Face à cette gauche modérée et réformiste, la gauche radicale amène une critique plus sévère du libéralisme politique et économique, considérant que le gouvernement représentatif et l’économie de marché ne permettent pas de maximiser les libertés individuelles et d’assurer la justice. Elle rejette donc les prémisses des démocraties libérales en prônant une forme radicale de participation citoyenne (démocratie directe), une transformation substantielle de l’État bourgeois ou encore l’abolition pure et simple de toute forme de gouvernement centralisé. Du point de vue économique, la gauche radicale met de l’avant les vertus de l’autogestion, la planification démocratique, l’abolition de la propriété privée des moyens de production et toutes formes de transformations nécessaires au dépassement du système capitaliste. Si le libéralisme de gauche représente la négation du libéralisme abstrait (néolibéral) par la mise en place d’institutions régulatrices, la gauche radicale rejette la critique abstraite du néolibéralisme par la gauche libérale, qui occulte les rapports de forces asymétriques du capitalisme et les contraintes structurelles qui empêchent une réelle libération des individus, laquelle ne deviendra possible que par une transformation globale du système économique et politique.

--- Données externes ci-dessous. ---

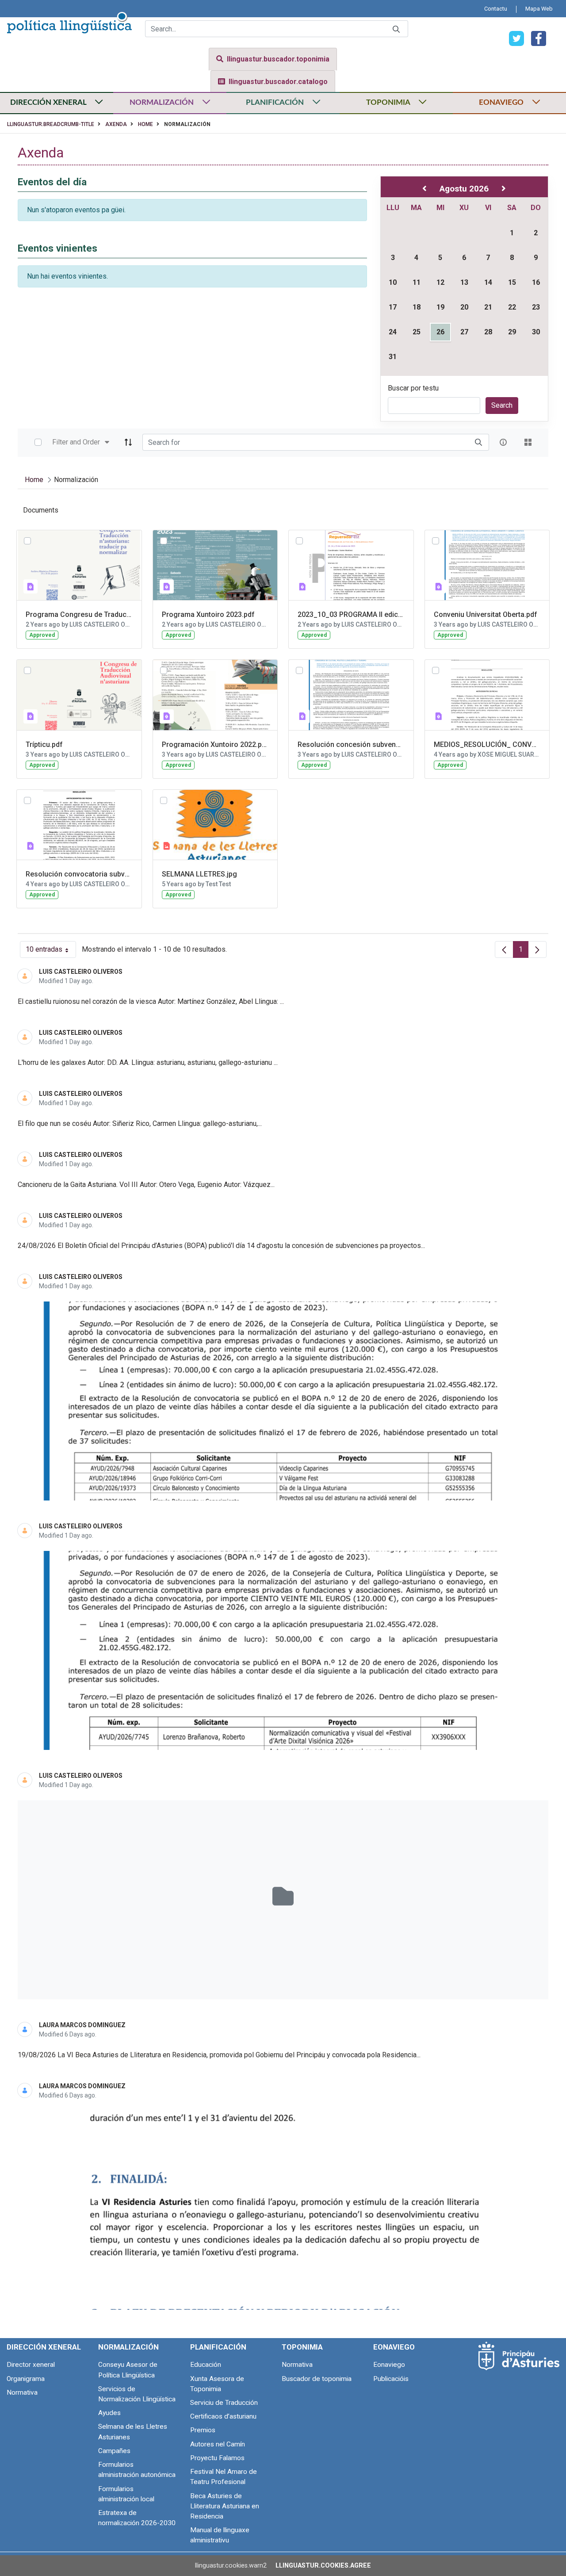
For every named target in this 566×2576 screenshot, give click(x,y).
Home (145, 124)
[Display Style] (528, 442)
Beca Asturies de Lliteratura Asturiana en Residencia (224, 2506)
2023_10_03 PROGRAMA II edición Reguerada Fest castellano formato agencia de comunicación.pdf (351, 614)
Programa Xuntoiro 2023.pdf (208, 614)
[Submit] (396, 29)
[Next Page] (537, 949)
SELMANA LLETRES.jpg (199, 874)
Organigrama (26, 2379)
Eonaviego (389, 2365)
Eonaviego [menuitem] (394, 2347)
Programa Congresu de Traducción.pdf (79, 614)
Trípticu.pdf (44, 744)
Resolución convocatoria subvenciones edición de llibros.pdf (79, 874)
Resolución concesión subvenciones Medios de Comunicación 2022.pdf (351, 744)
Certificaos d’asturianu (223, 2416)
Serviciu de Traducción (224, 2403)
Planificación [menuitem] (218, 2347)
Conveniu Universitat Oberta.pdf (485, 614)
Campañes (114, 2451)
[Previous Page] (504, 949)
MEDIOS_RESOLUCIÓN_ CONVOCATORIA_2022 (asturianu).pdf (487, 744)
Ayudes (109, 2413)
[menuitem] (496, 8)
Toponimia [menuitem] (302, 2347)
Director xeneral (31, 2365)
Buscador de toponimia (317, 2379)
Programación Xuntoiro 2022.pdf (215, 744)
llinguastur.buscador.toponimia (278, 59)
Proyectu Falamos (217, 2458)
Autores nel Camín (217, 2444)
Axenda (116, 124)
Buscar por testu (413, 388)
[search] (478, 442)
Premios (202, 2430)
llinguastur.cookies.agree (323, 2565)
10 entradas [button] (51, 951)
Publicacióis (391, 2379)
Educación (205, 2365)
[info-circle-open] (503, 442)
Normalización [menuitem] (128, 2347)
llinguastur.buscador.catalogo (278, 81)
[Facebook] (535, 38)
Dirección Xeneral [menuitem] (44, 2347)
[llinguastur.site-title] (69, 21)
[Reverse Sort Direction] (128, 442)
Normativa (22, 2392)
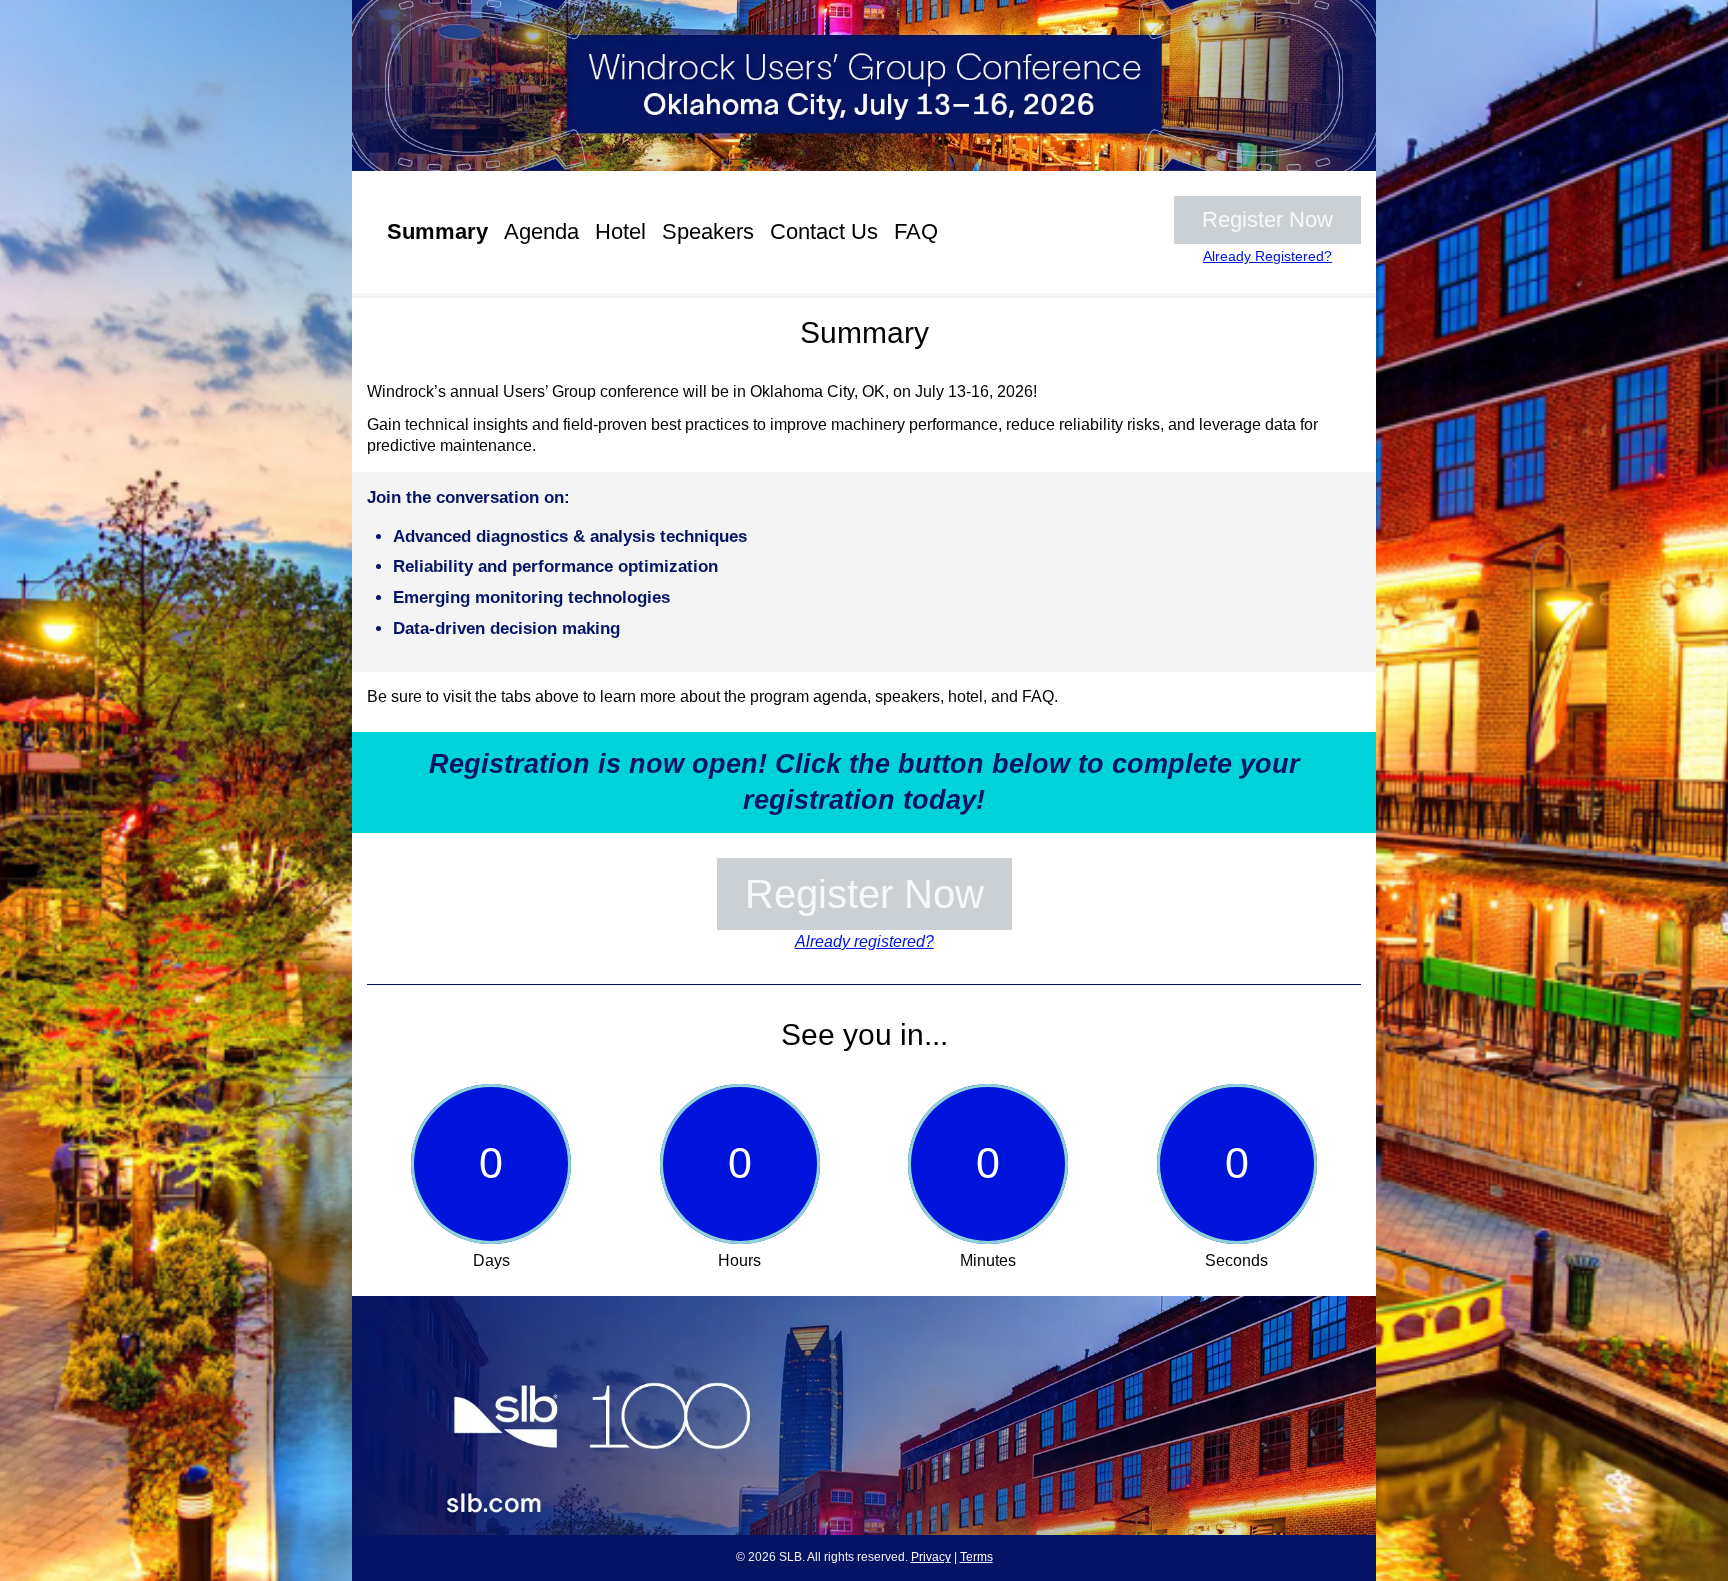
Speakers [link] (708, 231)
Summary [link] (437, 231)
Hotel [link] (620, 231)
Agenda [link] (541, 231)
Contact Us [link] (824, 231)
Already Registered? (1267, 256)
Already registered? (864, 941)
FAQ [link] (916, 231)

La gauche radicale propose donc une critique beaucoup plus systématique du néolibéralisme que la version naïve du libéralisme progressiste, mais entretient la même méfiance face au pouvoir potentiellement oppresseur des institutions, celles-ci pouvant entraîner une perte de liberté individuelle et une discrimination implicite de divers groupes sociaux. Tandis que la gauche libérale possède une conception instrumentale des institutions (outils de régulation économique, politique et sociale), la gauche radicale rejette systématiquement toute forme de structure ou d’institutions qui ne seraient pas strictement contrôlés par des groupes affinitaires, l’autogestion ou une démocratie directe. Les idées de Nation, de Peuple et de Souveraineté suscitent généralement une réaction allergique de cette gauche anti-institutionnaliste, parce que ces notions sont conçues comme des fictions qui occultent la lutte des classes, des unités homogènes étouffant les différences individuelles et l’identité des minorités.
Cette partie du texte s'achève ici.